Ray’s tenure as a faculty member at Georgetown began in 1988, when he accepted a position to provide teaching and care for adults and children with rheumatic diseases at Georgetown University Hospital, where he would later open the Childhood Arthritis Center. From 1992-1999, he served as Residency Program Director in Internal Medicine, and initiated a Medicine Pediatric Residency in partnership with Kaiser Permanente in 1996 under the sponsorship of Partnerships for Quality Education and the Pew Charitable Trusts. He went on to serve as Associate Dean for Clinical Curriculum from 1998-2000, and as Senior Associate Dean for Academic Affairs from 2000 until May 2002, when he began his tenure as Dean for Medical Education.

As Dean, Ray was instrumental in the establishment of Longitudinal Academic Tracks to enable students to engage more deeply in specific areas of interest: population health, health justice, health care leadership, medical education research, and literature and medicine. Ray also led the effort to establish the School’s learning societies, which evolved to become academic families, providing mentorship for first- and second-year medical students.

During his tenure, he oversaw an expansion of the Georgetown Experimental Medical Studies (GEMS) program, which prepares underrepresented students for success in medical education. He also helped establish the Academy for Research, Clinical, and Health Equity Scholarship (ARCHES), a six-week pipeline program for undergraduate students interested in pursuing medical studies. Ray also created the Curricular Innovation, Research, and Creativity in the Learning Environment (CIRCLE) grant program to encourage creativity and reward excellence in medical education. In the past 18 years, CIRCLE has awarded $1.5 million in competitive curricular development grants.
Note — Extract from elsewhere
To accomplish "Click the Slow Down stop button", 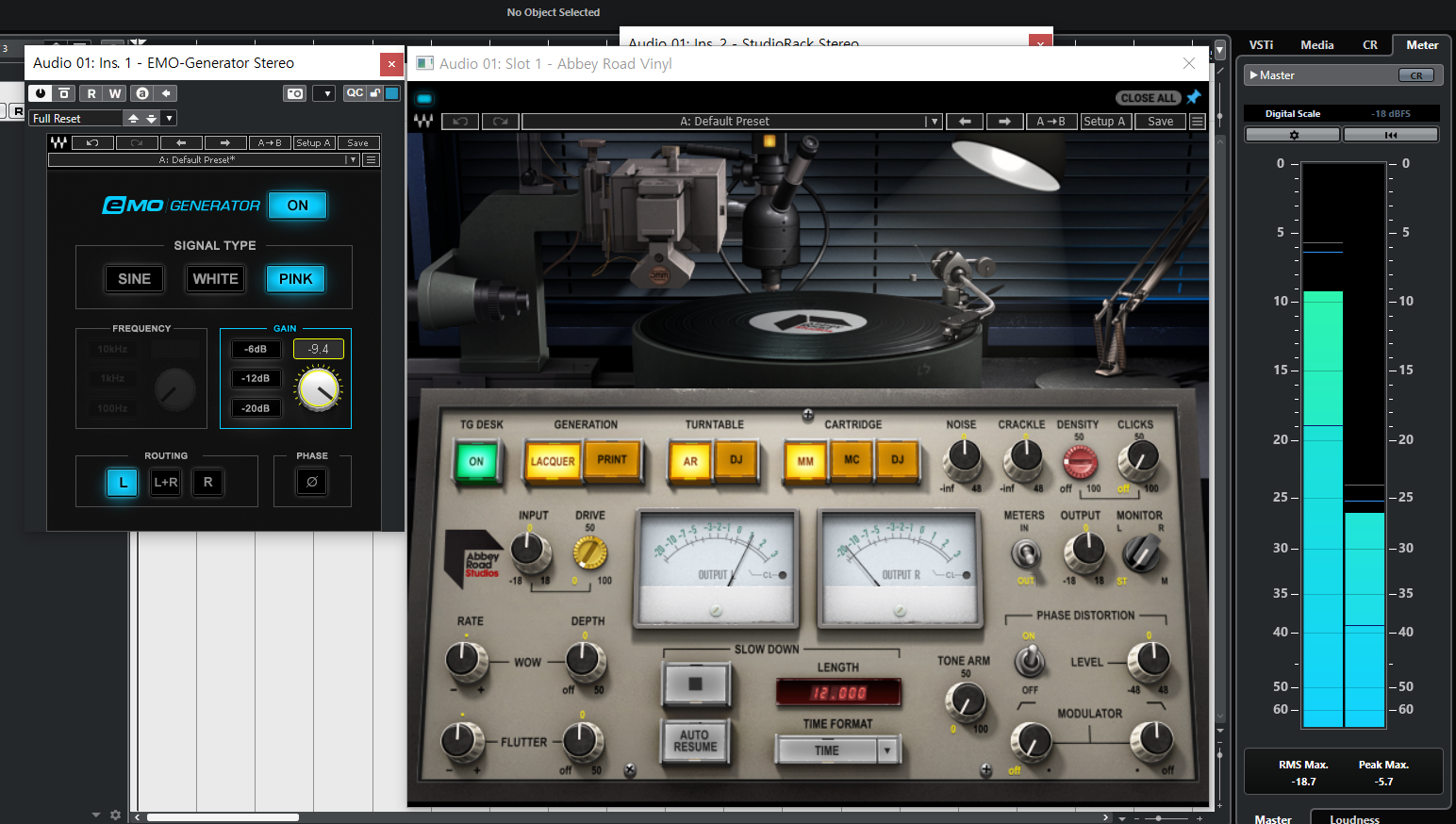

In the last decade, Ray could often be found volunteering at the HOYA Clinic, a free medical clinic for families experiencing homelessness in Wards 7 and 8. Under his leadership, the dialogue began which led to the formation of the Georgetown University Health Justice Alliance, bringing together law, medical, and NHS students to address the health-harming social conditions that contribute to health and justice disparities faced by people living in poverty.

Over the course of his years of service, Ray’s leadership has had a tremendous impact, both here at Georgetown and throughout the medical community. His teaching and mentorship have been celebrated with multiple Golden Apple awards from his students, in recognition of “outstanding professional and personal qualities [that] have enhanced the medical education of members of the class.” He was inducted as a Master of the American College of Physicians in 2004, and as a Fellow in the Royal College of Physicians of London just last month. Ray has served on the Liaison Committee for Medical Education (LCME) and co-chaired the organization for the last two years. He has led accreditation visits to medical schools across the United States and Canada, and earlier this year, Ray led our School of Medicine through its own successful re-accreditation process.

Ray’s efforts and leadership have helped shape the course of medical education at Georgetown for more than thirty years, and for his extraordinary dedication to his teaching, the practice of medicine, his colleagues, and his students, we are deeply grateful. Our University is fortunate to continue to benefit from Ray’s membership in our community as Dean Emeritus, and look forward to his contributions as part of our medical education faculty for years to come.

In the time ahead, Dr. Edward B. Healton, Executive Vice President for Health Sciences and Executive Dean of our School of Medicine, and I will convene a committee as we begin planning for a national search for Ray’s successor. I look forward to opportunities in the coming months to gather as a community and express our appreciation to Ray, for his exemplary dedication on behalf of our University.

Please join me in sharing our gratitude with Ray as he prepares to conclude his service as Dean for Medical Education.